The procedure for declaring the premises "unsuitable"
It is defined in the current Housing Law and approved by government regulation. For recognition of emergency housing, a special commission is invited. She evaluates the condition of the house and makes an opinion. After that, local authorities include this facility in the queue for liquidation with the provision of other premises to citizens who will leave it. The law does not establish the waiting time for relocation from dilapidated housing. It should be said that the conclusion of the commission does not yet serve as the basis for the liquidation of the facility and the departure of citizens.
Nuances
Thus, the law does not provide for the expansion of the area and the improvement of conditions for persons relocated from dilapidated housing. However, the rules provide for the possibility of obtaining a new building under a social loan agreement without waiting in line. This is indicated in Art. 57 LCD But in practice, queues are formed from these “beneficiaries”. It should also be said that the law provides for the allocation of housing under a social contract to the poor and other unprotected categories of people, that is, those who have not privatized their premises. These include, for example, WWII veterans, military personnel, orphans, disabled people and so on.
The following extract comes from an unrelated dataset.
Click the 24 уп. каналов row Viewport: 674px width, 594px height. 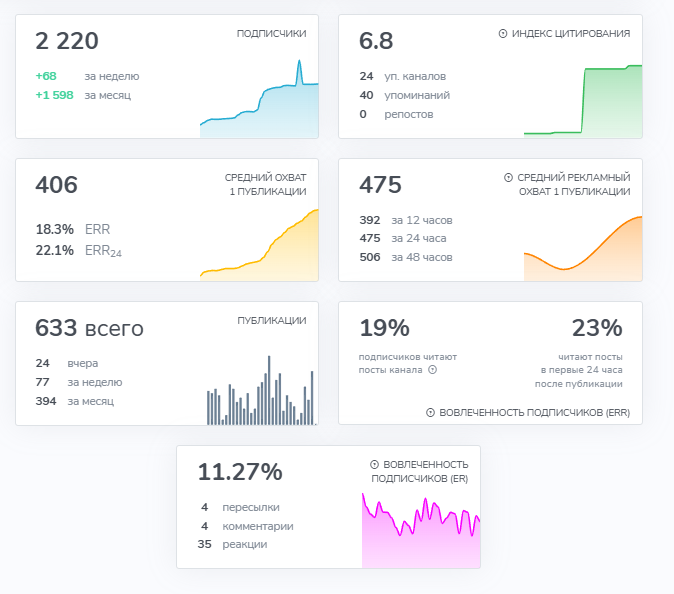click(x=403, y=76)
However, this provision does not apply to the resettlement program. In this case, the general rules will apply, in accordance with which privileges for the provision of housing can be obtained. To get a new room, you should register. To do this, a citizen must contact the housing department at the place of registration (stay).
Alternative option
Not all citizens who leave emergency housing agree to live in the premises provided, even if the basic conditions for their provision are met. This refers to those who wish to expand the area. In this case, they have to choose their own options to realize this, given the size of their budget. When demolishing an emergency facility, such citizens may be offered the redemption value of the premises. Given this amount, they will already plan to purchase a new premises through the conclusion of ordinary agreements with other owners (purchase and sale or exchange).
Finally
Experts recommend not hoping for better conditions when relocating from dilapidated apartments.In such cases, it is necessary to carefully monitor the action of authorized bodies. In particular, care must be taken to ensure that adequate housing is provided. Otherwise, you should go to court and there already defend your legitimate interests. However, lawyers advise doing this without delay. Claims are filed in accordance with the general procedure for civil proceedings.